● Aangehaalde tekst:
================================

33 Hun gebied strekte zich uit van Chelef, van de
terebint te Saanannim, Adami-nekeb en Jabneel af,
tot aan Lakkum toe, en eindigde bij de Jordaan.
34 Vervolgens wendde de grens zich westwaarts naar
Aznot-tabor, zette zich daar voort naar Chukok,
reikte tot Zebulon in het zuiden, tot Aser in het
westen en tot Juda aan de Jordaan, in het oosten.
35 Vestingsteden waren: Siddim, Ser, Chammat,
Rakkat, Kinneret,
36 Adama, Rama, Hasor,
37 Kedes, Edrei, En-chasor,
38 Jiron, Migdal-el, Chorem, Bet-anat en Bet-semes;
negentien steden en haar dorpen.
39 Dit was het erfdeel van de stam der Naftalieten
naar hun geslachten; deze steden en haar dorpen.
40 Voor de stam der Danieten naar hun geslachten
kwam het zevende lot te voorschijn.
41 Het gebied van hun erfdeel omvatte Sora, Estaol,
Ir-semes,
42 Saalabbin, Ajjalon, Jitla,
43 Elon, Timna, Ekron,
44 Elteke, Gibbeton, Baalat,
45 Jehud, Bene-berak, Gat-rimmon,
46 Me-hajjarkon en Rakkon, met het gebied tegenover
Jafo.
47 Daar het gebied der Danieten hun te klein geworden
was, trokken de Danieten op en streden tegen
Lesem. Zij veroverden het, sloegen het met de
scherpte des zwaards en namen het in bezit. Toen
vestigden zij zich daar en gaven aan Lesem de
naam Dan, naar de naam van hun vader Dan.
48 Dit was het erfdeel van de stam der Danieten naar
hun geslachten; deze steden en haar dorpen.
49 Toen de Israelieten gereed waren met de verdeling
van het land naar zijn gebieden, gaven zij aan
Jozua, de zoon van Nun, een erfdeel in hun midden.
50 Naar het bevel des Heren gaven zij hem de stad,
die hij gevraagd had: Timnat-serach op het
gebergte van Efraim. Hij bouwde de stad op en
ging daar wonen.
51 Dit zijn de erfdelen, welke de priester Eleazar,
Jozua, de zoon van Nun, en de familiehoofden aan
de stammen der Israelieten te Silo door het lot
hebben toegewezen, voor het aangezicht des
Heren aan de ingang van de tent der samenkomst.
Aldus beeindigden zij de verdeling van het land.

J o z u a 2 0

1 De Here sprak tot Jozua:
2 Spreek tot de Israelieten: Wijst de vrijsteden aan,
waarover Ik tot u heb gesproken door de dienst
van Mozes,
3 Opdat een doodslager, die iemand zonder opzet,
onvoorbedacht, gedood heeft, daarheen kan
vluchten, zodat zij u tot een toevluchtsoord tegen
de bloedwreker zijn.

================================

● Overzicht:
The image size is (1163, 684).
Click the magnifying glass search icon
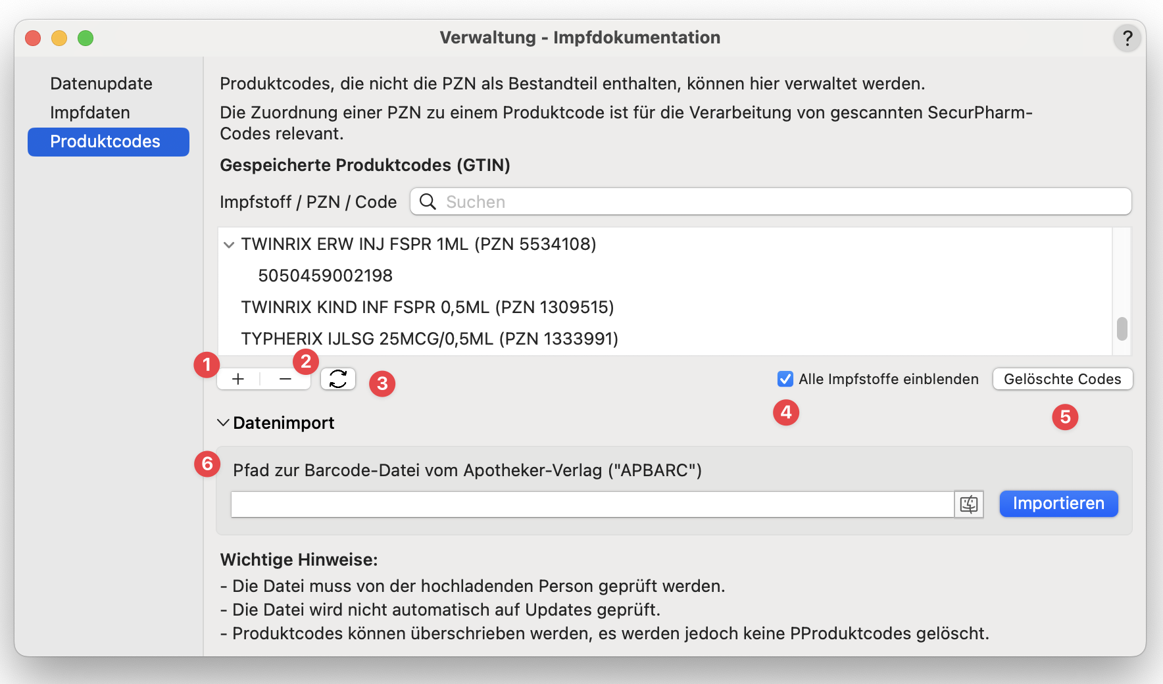[428, 202]
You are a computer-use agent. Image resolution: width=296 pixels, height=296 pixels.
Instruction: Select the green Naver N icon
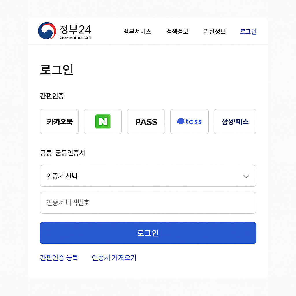pyautogui.click(x=103, y=121)
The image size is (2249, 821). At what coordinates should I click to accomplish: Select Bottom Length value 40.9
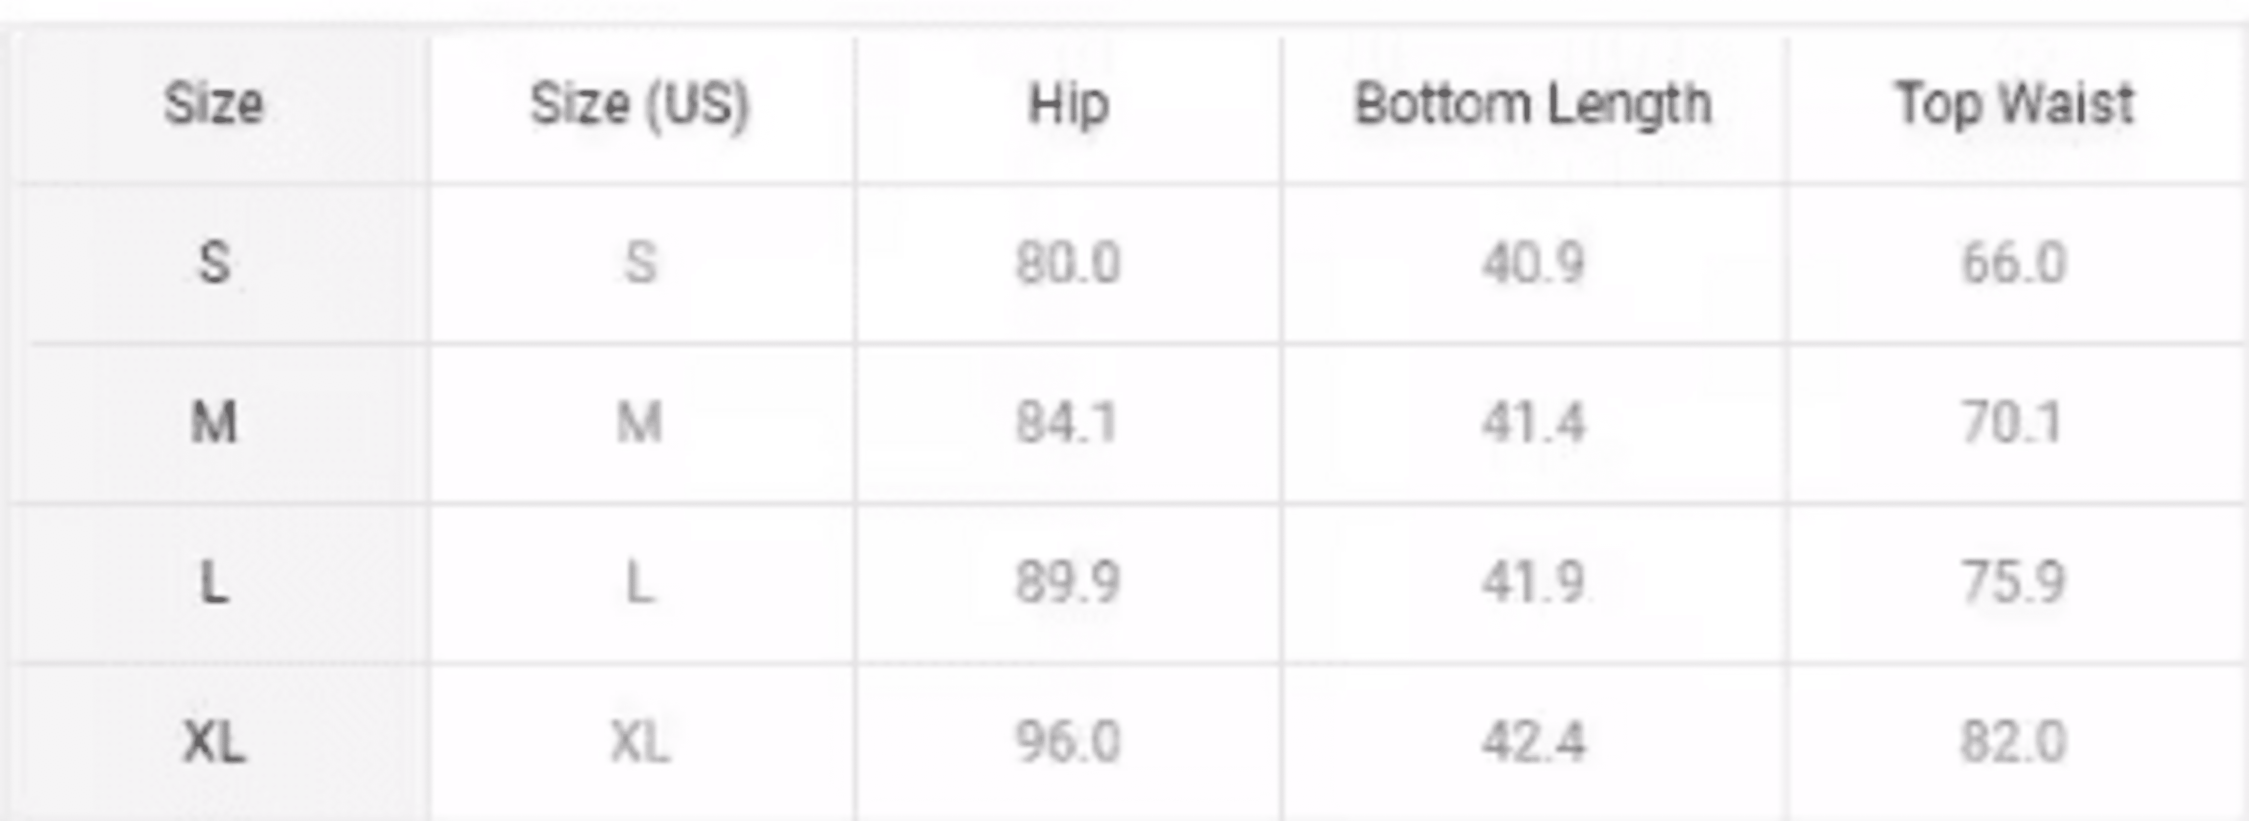pos(1533,263)
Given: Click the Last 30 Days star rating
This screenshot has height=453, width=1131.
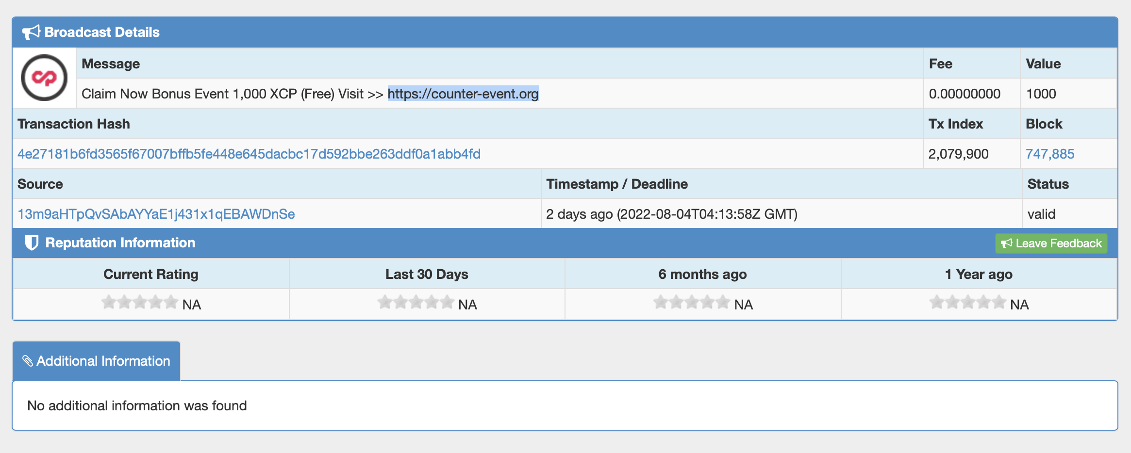Looking at the screenshot, I should (416, 302).
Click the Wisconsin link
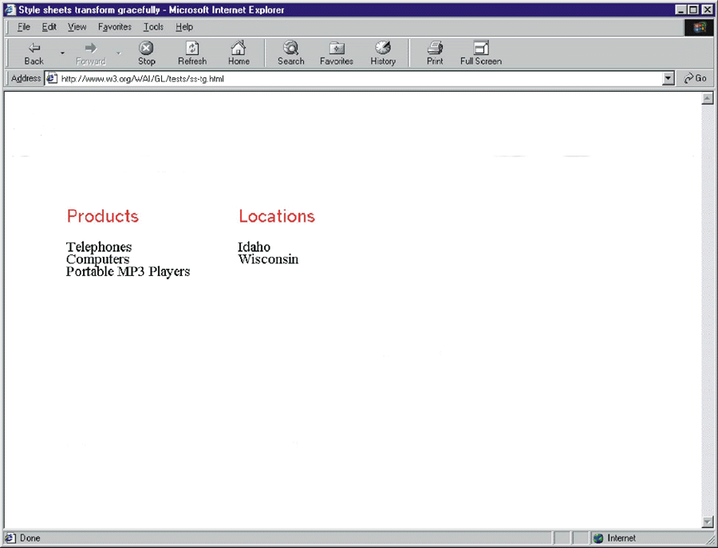The height and width of the screenshot is (548, 718). pos(268,259)
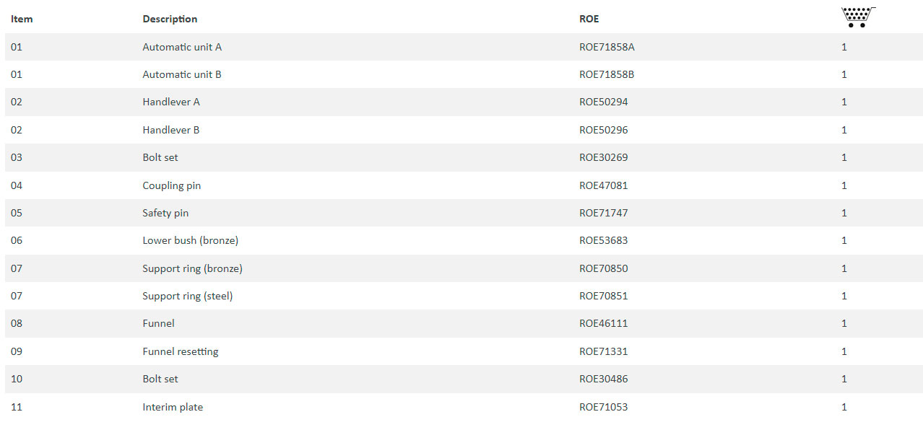Viewport: 923px width, 430px height.
Task: Select the Bolt set ROE30269 row
Action: click(x=464, y=157)
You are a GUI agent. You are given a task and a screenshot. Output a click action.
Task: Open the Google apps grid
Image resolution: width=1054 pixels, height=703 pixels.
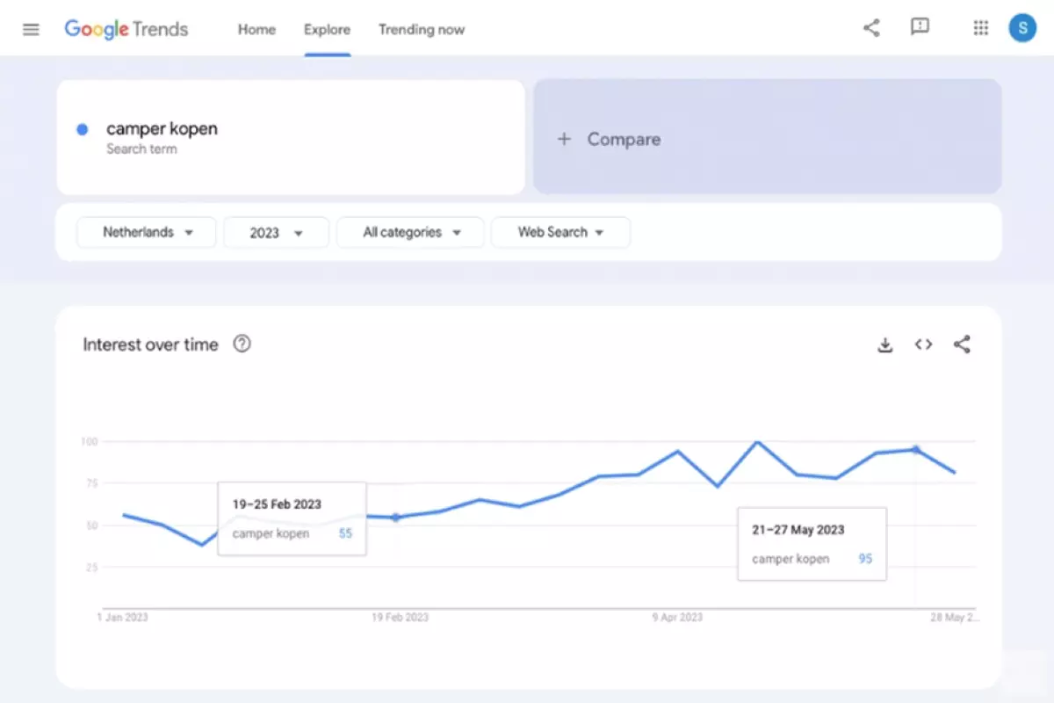click(x=981, y=28)
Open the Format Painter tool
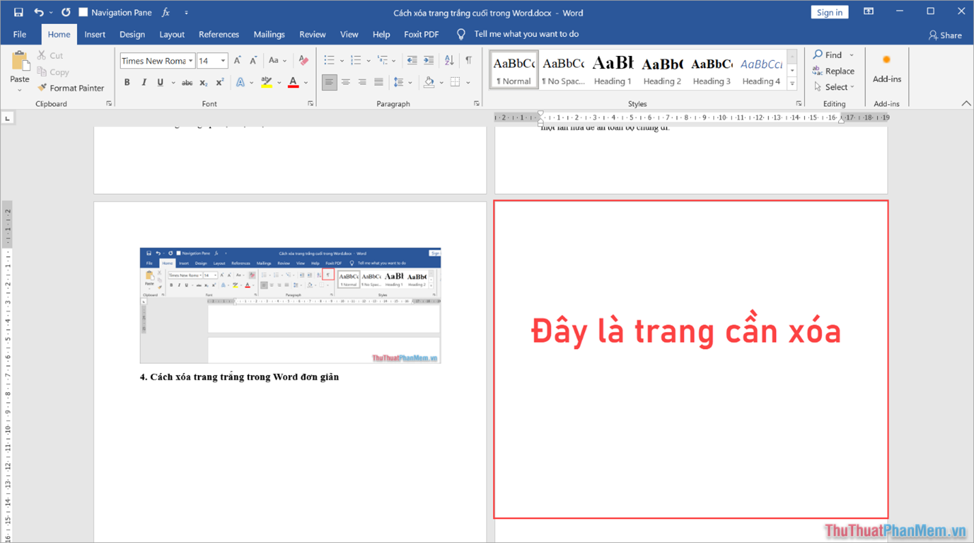 click(72, 87)
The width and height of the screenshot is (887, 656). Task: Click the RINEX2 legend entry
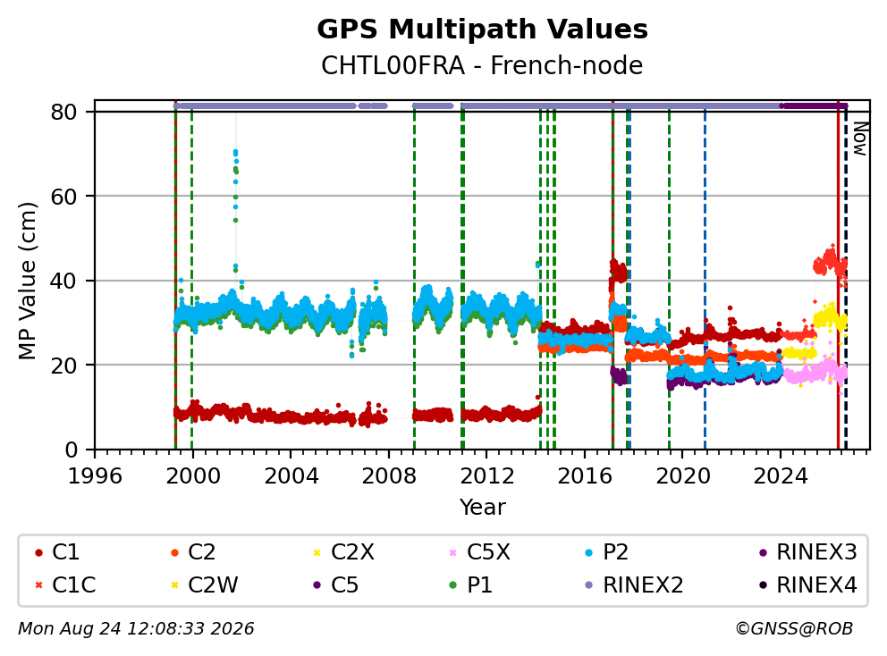tap(634, 585)
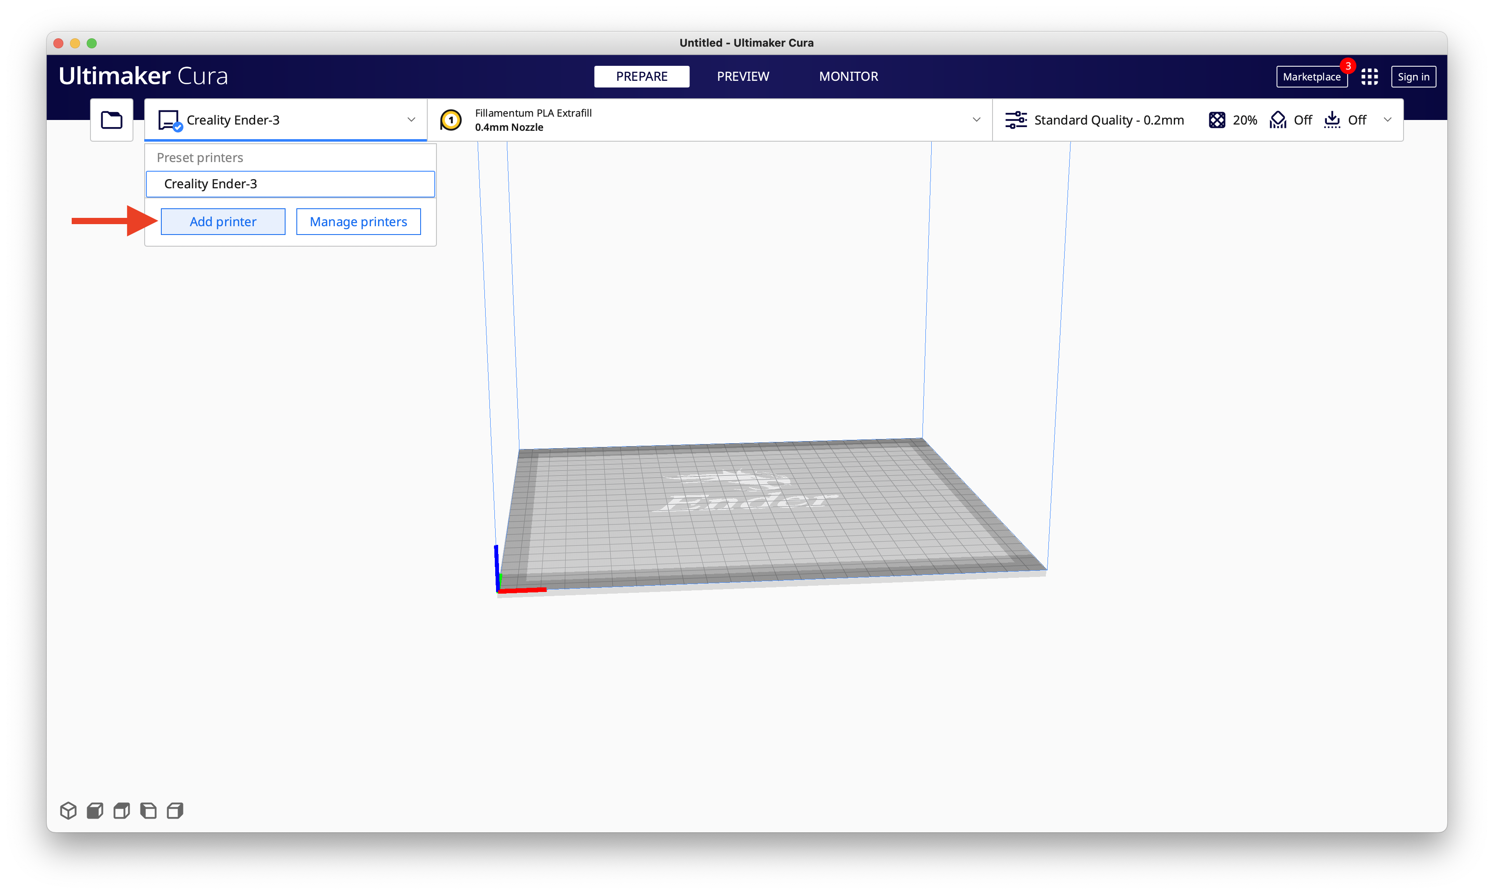The height and width of the screenshot is (894, 1494).
Task: Click the open file folder icon
Action: 111,119
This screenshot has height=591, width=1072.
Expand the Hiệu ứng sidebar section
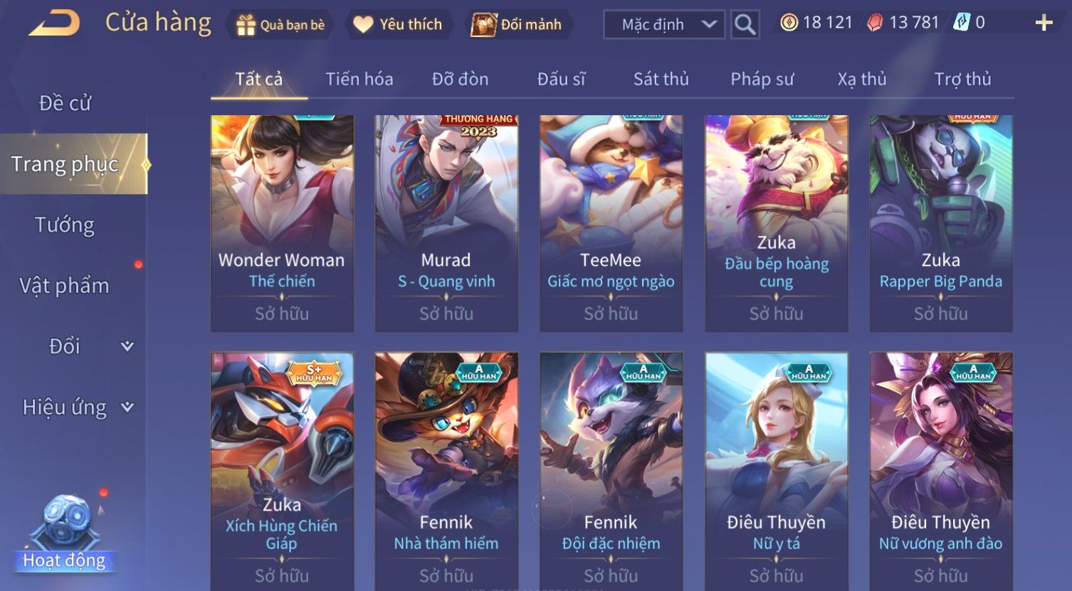click(78, 408)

================================

Beantwoord de volgende vragen aan de hand van de aangehaalde tekst.
(a) Welke naam gaven de Danieten aan Lesem?
(b) Welke stad kregen de Israelieten Jozua als erfdeel, en waar lag die?
(c) In welke plaats werden de erfdelen door het lot toegewezen?
De records spelen hierbij geen enkele rol.

● Oplossing:
(a) Zij gaven Lesem de naam Dan, naar hun vader Dan.
(b) Hij kreeg Timnat-serach, op het gebergte van Efraim.
(c) De erfdelen werden te Silo toegewezen, aan de ingang van de tent der samenkomst.